**** Selected passage ****
Retro Priorities - Status
| Priority from 03-23 Retro | Status |
|---|---|
| Monitor event bus stability | Partial pass - no panics or subscriber crashes in the morning logs after the v0.26.0 restart |
| Streaming NDJSON smoke test | Partial pass - stream formatting shipped and runner logs show NDJSON handling, but no manual orch stream validation observed in this review window |
| Channel routing smoke test | Still pending - no deliberate cross-project smoke test yet |
| Webhook re-enable | Still pending - service restarted in polling fallback mode |
| Shared auth-classifier test coverage | Still pending |
Service Health
- Version: v0.26.0 after a clean 09:55 restart
- Open GitHub issues: 7 (
#873-#879), all operational bugs filed this morning - Open task queue in this repo: 6 blocked, 1 needs_review, 1 stale internal blocked task
- Owner-feedback blockers: None explicit; current blockers are automation failures or state drift
Log Patterns
Task #875 hit a push/auth failure despite a completed local fix - logs show SSH auth failing during push (agent refused operation), then the review path repeatedly tried to create a PR and hit No commits between main and <branch>. This is an infrastructure/state problem, not a new product bug, so no new issue was filed.
opencode still has an opaque exit_code=-1 failure mode - internal:8889 exited with no stdout/stderr and succeeded only after failover to claude. That lines up with open issue #874 about missing diagnostics when runner startup fails.
Router fallback is exercising the new pool in production - this morning the router recorded cooldowns for bad pool entries, including non-JSON/NDJSON responses and a timeout. That behavior is better than total failure, but it also surfaced the new open bugs #878 and #879.
**** Given information ****
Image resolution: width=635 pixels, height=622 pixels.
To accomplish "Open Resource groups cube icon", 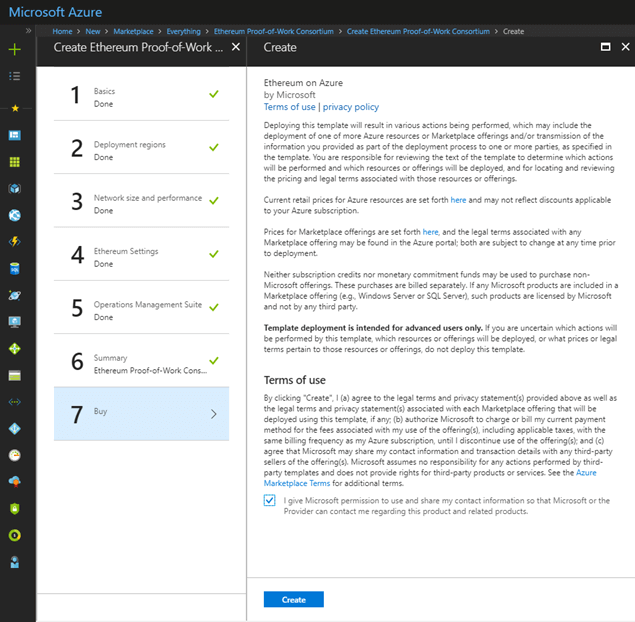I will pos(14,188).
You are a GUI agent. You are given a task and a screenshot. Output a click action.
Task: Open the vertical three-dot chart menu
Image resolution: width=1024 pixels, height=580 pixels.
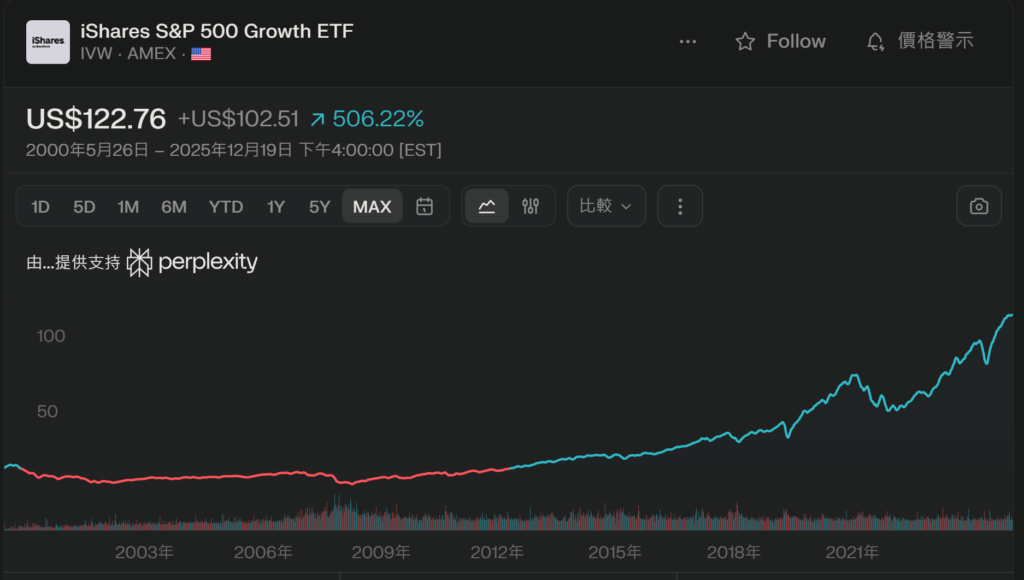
****
What the task asks
From the retro status report above, retype word for word the stretch from "opencode still has" through "#878 and #879.".

Solution
opencode still has an opaque exit_code=-1 failure mode - internal:8889 exited with no stdout/stderr and succeeded only after failover to claude. That lines up with open issue #874 about missing diagnostics when runner startup fails.
Router fallback is exercising the new pool in production - this morning the router recorded cooldowns for bad pool entries, including non-JSON/NDJSON responses and a timeout. That behavior is better than total failure, but it also surfaced the new open bugs #878 and #879.